=== Problem requirements ===
Output every record below precisely as it is written.

=== Supplied data ===
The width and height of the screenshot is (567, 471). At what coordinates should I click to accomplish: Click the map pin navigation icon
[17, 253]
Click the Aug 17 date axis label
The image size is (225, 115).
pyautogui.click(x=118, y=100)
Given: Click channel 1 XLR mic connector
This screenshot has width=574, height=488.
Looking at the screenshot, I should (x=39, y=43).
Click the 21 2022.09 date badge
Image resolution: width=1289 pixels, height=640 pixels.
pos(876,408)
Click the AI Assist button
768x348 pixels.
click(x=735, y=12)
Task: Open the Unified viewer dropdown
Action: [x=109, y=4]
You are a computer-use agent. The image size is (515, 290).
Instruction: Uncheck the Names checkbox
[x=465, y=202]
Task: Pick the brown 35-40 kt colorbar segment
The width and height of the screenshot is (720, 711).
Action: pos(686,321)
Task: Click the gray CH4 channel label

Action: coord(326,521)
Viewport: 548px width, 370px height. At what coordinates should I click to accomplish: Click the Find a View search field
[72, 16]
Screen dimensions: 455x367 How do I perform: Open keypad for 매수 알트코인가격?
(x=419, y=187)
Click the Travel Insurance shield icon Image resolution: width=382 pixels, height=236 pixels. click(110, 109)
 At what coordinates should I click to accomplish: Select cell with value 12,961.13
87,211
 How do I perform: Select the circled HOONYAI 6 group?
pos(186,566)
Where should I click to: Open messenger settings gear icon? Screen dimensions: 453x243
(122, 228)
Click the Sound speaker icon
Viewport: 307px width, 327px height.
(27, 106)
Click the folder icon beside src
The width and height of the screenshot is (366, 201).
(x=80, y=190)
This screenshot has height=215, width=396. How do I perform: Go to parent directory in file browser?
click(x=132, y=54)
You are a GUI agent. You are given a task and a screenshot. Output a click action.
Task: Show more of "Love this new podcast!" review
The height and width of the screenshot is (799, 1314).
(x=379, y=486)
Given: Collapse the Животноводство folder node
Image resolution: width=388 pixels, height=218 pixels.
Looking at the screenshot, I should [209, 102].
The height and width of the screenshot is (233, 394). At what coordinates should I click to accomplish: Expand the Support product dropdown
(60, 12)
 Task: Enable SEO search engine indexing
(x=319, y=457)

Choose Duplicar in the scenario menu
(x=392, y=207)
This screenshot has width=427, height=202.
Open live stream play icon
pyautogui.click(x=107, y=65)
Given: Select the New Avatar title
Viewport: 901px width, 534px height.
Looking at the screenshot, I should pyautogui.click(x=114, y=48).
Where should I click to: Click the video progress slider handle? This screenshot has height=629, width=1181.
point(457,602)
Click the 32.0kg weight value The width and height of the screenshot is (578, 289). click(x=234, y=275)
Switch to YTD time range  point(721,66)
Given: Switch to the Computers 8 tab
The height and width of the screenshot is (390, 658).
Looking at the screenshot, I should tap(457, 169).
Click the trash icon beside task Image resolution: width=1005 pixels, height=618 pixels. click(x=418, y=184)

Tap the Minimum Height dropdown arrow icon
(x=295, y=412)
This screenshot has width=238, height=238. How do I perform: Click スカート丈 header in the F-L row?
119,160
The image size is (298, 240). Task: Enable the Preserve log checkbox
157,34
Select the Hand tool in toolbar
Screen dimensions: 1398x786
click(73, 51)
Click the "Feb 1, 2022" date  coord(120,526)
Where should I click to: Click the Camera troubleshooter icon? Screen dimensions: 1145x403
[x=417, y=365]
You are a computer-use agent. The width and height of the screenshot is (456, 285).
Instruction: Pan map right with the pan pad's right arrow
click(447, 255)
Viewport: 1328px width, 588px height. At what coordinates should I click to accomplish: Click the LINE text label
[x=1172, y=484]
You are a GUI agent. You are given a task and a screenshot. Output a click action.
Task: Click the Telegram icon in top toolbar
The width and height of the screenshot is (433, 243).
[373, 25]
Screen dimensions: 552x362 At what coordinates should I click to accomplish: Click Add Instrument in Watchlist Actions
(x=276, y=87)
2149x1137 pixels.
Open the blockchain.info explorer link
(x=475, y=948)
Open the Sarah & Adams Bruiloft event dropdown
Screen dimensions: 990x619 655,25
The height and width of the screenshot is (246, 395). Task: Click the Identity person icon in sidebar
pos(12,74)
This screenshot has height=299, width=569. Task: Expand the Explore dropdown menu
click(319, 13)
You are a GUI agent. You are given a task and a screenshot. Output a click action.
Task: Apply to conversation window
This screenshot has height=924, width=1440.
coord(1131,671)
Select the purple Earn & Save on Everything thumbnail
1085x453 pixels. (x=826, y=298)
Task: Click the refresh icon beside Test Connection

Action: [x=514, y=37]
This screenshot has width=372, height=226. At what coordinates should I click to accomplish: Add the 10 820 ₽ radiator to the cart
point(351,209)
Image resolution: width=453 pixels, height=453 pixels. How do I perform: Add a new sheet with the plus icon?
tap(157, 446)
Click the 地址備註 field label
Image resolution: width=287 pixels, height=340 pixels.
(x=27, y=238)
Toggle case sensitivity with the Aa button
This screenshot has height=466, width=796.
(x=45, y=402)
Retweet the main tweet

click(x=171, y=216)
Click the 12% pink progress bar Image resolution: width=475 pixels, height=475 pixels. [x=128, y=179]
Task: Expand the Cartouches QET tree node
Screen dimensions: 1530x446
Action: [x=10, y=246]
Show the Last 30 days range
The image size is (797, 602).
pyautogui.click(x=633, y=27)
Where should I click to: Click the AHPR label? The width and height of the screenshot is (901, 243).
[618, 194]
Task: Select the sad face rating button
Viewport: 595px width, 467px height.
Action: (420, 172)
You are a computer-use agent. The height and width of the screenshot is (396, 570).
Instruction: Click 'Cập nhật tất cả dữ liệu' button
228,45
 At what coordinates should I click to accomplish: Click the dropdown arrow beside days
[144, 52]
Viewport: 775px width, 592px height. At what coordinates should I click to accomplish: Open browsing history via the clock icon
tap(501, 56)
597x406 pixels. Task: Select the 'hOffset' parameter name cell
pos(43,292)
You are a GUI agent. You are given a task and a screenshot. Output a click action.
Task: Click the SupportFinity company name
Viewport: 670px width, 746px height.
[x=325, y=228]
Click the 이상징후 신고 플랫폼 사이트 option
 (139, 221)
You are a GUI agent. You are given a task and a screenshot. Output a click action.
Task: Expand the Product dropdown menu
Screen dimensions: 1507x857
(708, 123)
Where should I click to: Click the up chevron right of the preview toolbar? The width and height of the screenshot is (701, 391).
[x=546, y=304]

=== Task response ===
The width and height of the screenshot is (567, 471). At what coordinates should I click to accomplish: Click the map pin navigation icon
[17, 253]
Click the Aug 17 date axis label
The image size is (225, 115).
pyautogui.click(x=118, y=100)
Given: Click channel 1 XLR mic connector
This screenshot has width=574, height=488.
Looking at the screenshot, I should (x=39, y=43).
Click the 21 2022.09 date badge
Image resolution: width=1289 pixels, height=640 pixels.
pos(876,408)
Click the AI Assist button
768x348 pixels.
click(x=735, y=12)
Task: Open the Unified viewer dropdown
Action: [x=109, y=4]
You are a computer-use agent. The image size is (515, 290).
Instruction: Uncheck the Names checkbox
[x=465, y=202]
Task: Pick the brown 35-40 kt colorbar segment
The width and height of the screenshot is (720, 711).
Action: pos(686,321)
Task: Click the gray CH4 channel label

Action: coord(326,521)
Viewport: 548px width, 370px height. At what coordinates should I click to accomplish: Click the Find a View search field
[72, 16]
Screen dimensions: 455x367 How do I perform: Open keypad for 매수 알트코인가격?
(x=419, y=187)
Click the Travel Insurance shield icon Image resolution: width=382 pixels, height=236 pixels. click(110, 109)
 At what coordinates should I click to accomplish: Select cell with value 12,961.13
87,211
 How do I perform: Select the circled HOONYAI 6 group?
pos(186,566)
Where should I click to: Open messenger settings gear icon? Screen dimensions: 453x243
(122, 228)
Click the Sound speaker icon
Viewport: 307px width, 327px height.
(27, 106)
Click the folder icon beside src
The width and height of the screenshot is (366, 201).
(x=80, y=190)
This screenshot has height=215, width=396. How do I perform: Go to parent directory in file browser?
click(x=132, y=54)
You are a GUI agent. You are given a task and a screenshot. Output a click action.
Task: Show more of "Love this new podcast!" review
The height and width of the screenshot is (799, 1314).
(x=379, y=486)
Given: Collapse the Животноводство folder node
Image resolution: width=388 pixels, height=218 pixels.
Looking at the screenshot, I should [209, 102].
The height and width of the screenshot is (233, 394). At what coordinates should I click to accomplish: Expand the Support product dropdown
(60, 12)
 Task: Enable SEO search engine indexing
(x=319, y=457)

Choose Duplicar in the scenario menu
(x=392, y=207)
This screenshot has width=427, height=202.
Open live stream play icon
pyautogui.click(x=107, y=65)
Given: Select the New Avatar title
Viewport: 901px width, 534px height.
Looking at the screenshot, I should pyautogui.click(x=114, y=48).
Where should I click to: Click the video progress slider handle? This screenshot has height=629, width=1181.
point(457,602)
Click the 32.0kg weight value The width and height of the screenshot is (578, 289). click(x=234, y=275)
Switch to YTD time range  point(721,66)
Given: Switch to the Computers 8 tab
The height and width of the screenshot is (390, 658).
Looking at the screenshot, I should tap(457, 169).
Click the trash icon beside task Image resolution: width=1005 pixels, height=618 pixels. click(x=418, y=184)

Tap the Minimum Height dropdown arrow icon
(x=295, y=412)
This screenshot has width=238, height=238. How do I perform: Click スカート丈 header in the F-L row?
119,160
The image size is (298, 240). Task: Enable the Preserve log checkbox
157,34
Select the Hand tool in toolbar
Screen dimensions: 1398x786
click(73, 51)
Click the "Feb 1, 2022" date  coord(120,526)
Where should I click to: Click the Camera troubleshooter icon? Screen dimensions: 1145x403
[x=417, y=365]
You are a computer-use agent. The width and height of the screenshot is (456, 285).
Instruction: Pan map right with the pan pad's right arrow
click(447, 255)
Viewport: 1328px width, 588px height. At what coordinates should I click to accomplish: Click the LINE text label
[x=1172, y=484]
You are a GUI agent. You are given a task and a screenshot. Output a click action.
Task: Click the Telegram icon in top toolbar
The width and height of the screenshot is (433, 243).
[373, 25]
Screen dimensions: 552x362 At what coordinates should I click to accomplish: Click Add Instrument in Watchlist Actions
(x=276, y=87)
2149x1137 pixels.
Open the blockchain.info explorer link
(x=475, y=948)
Open the Sarah & Adams Bruiloft event dropdown
Screen dimensions: 990x619 655,25
The height and width of the screenshot is (246, 395). Task: Click the Identity person icon in sidebar
pos(12,74)
This screenshot has height=299, width=569. Task: Expand the Explore dropdown menu
click(319, 13)
You are a GUI agent. You are given a task and a screenshot. Output a click action.
Task: Apply to conversation window
This screenshot has height=924, width=1440.
coord(1131,671)
Select the purple Earn & Save on Everything thumbnail
1085x453 pixels. (x=826, y=298)
Task: Click the refresh icon beside Test Connection

Action: [x=514, y=37]
This screenshot has width=372, height=226. At what coordinates should I click to accomplish: Add the 10 820 ₽ radiator to the cart
point(351,209)
Image resolution: width=453 pixels, height=453 pixels. How do I perform: Add a new sheet with the plus icon?
tap(157, 446)
Click the 地址備註 field label
Image resolution: width=287 pixels, height=340 pixels.
(x=27, y=238)
Toggle case sensitivity with the Aa button
This screenshot has height=466, width=796.
(x=45, y=402)
Retweet the main tweet

click(x=171, y=216)
Click the 12% pink progress bar Image resolution: width=475 pixels, height=475 pixels. [x=128, y=179]
Task: Expand the Cartouches QET tree node
Screen dimensions: 1530x446
Action: [x=10, y=246]
Show the Last 30 days range
The image size is (797, 602).
pyautogui.click(x=633, y=27)
Where should I click to: Click the AHPR label? The width and height of the screenshot is (901, 243).
[618, 194]
Task: Select the sad face rating button
Viewport: 595px width, 467px height.
Action: (420, 172)
You are a computer-use agent. The height and width of the screenshot is (396, 570).
Instruction: Click 'Cập nhật tất cả dữ liệu' button
228,45
 At what coordinates should I click to accomplish: Click the dropdown arrow beside days
[144, 52]
Viewport: 775px width, 592px height. At what coordinates should I click to accomplish: Open browsing history via the clock icon
tap(501, 56)
597x406 pixels. Task: Select the 'hOffset' parameter name cell
pos(43,292)
You are a GUI agent. You are given a task and a screenshot. Output a click action.
Task: Click the SupportFinity company name
Viewport: 670px width, 746px height.
[x=325, y=228]
Click the 이상징후 신고 플랫폼 사이트 option
 (139, 221)
You are a GUI agent. You are given a task and a screenshot. Output a click action.
Task: Expand the Product dropdown menu
Screen dimensions: 1507x857
(708, 123)
Where should I click to: Click the up chevron right of the preview toolbar? The width and height of the screenshot is (701, 391).
[x=546, y=304]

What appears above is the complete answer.